John Stuart Mill, an admirer and follower of Bentham’s, extended and altered the theories of Jeremy Bentham in his 1861 book, Utilitarianism.
While Mill agreed with and enhanced much of Bentham’s theory, he disagreed with the belief that quantity of pleasure is better than quality. Mill noted that, with Bentham’s disregard for qualitative differences, there was no difference between the value of a human’s pleasure and the value of an animal’s pleasure. Thus, the moral status of humans is the same as the moral status of animals.
While Mill believed that pleasures differed in quality, he proved that quality could not be quantified (thus showing that Bentham’s felicific calculus was unreasonable). To Mill, only those people who had experienced high pleasures and low pleasures would be able to judge their quality, and this process would lead to the creation of a moral worth that would promote higher pleasures (which he believed were mostly intellectual), even if the lower pleasures (which he believed were mostly bodily) were momentarily more intense.
According to Mill, happiness is difficult to attain. Thus, instead of seeking pleasure, people are morally justified to instead seek out a way to reduce their total amount of pain with their actions.
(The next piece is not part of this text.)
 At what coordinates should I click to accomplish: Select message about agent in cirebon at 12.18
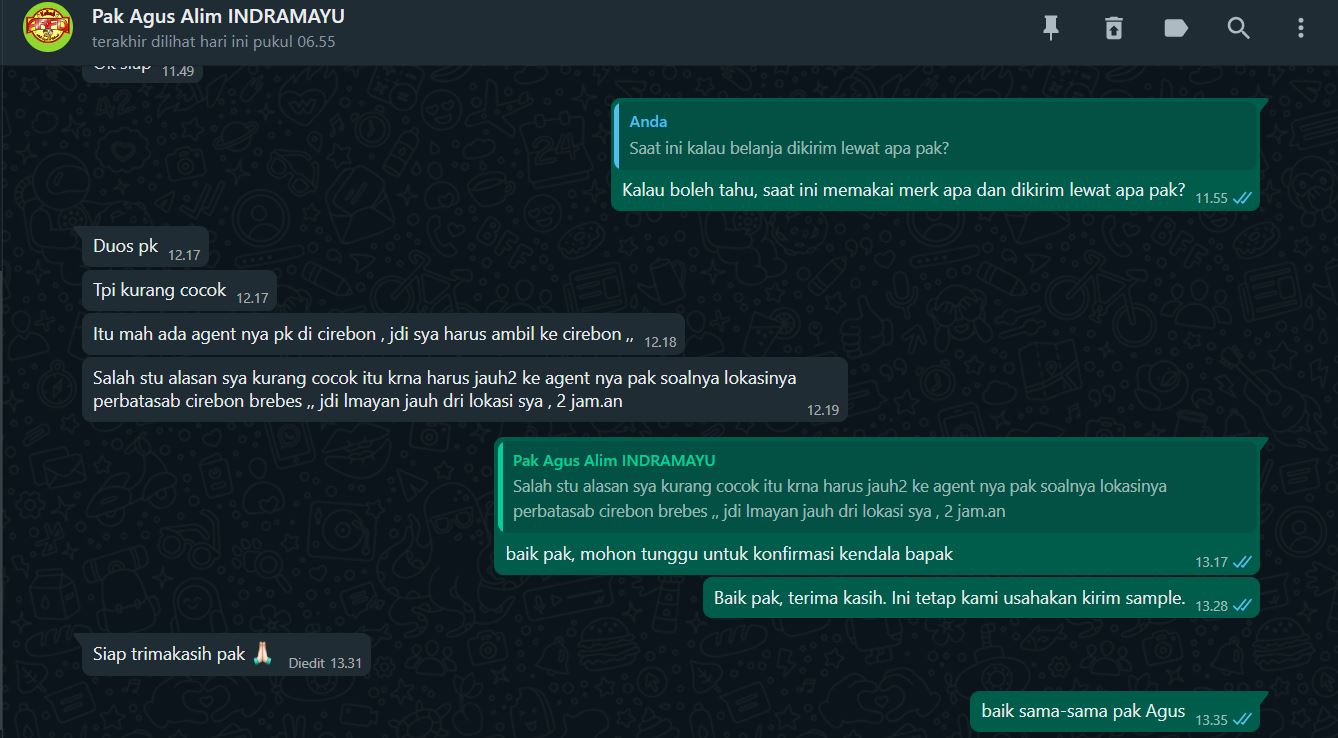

Mill’s form of utilitarianism also allowed for the ability to sacrifice pleasure and experience pain if the result is for the greater good of everyone.
Mill responds to critics who claim that utilitarianism asks too much of people by explaining that most good actions are not intended for the world’s benefit, but for the benefit of individuals who make up the world. This private utility is what most people attend to, and it is rare that any person has the power to be a public benefactor.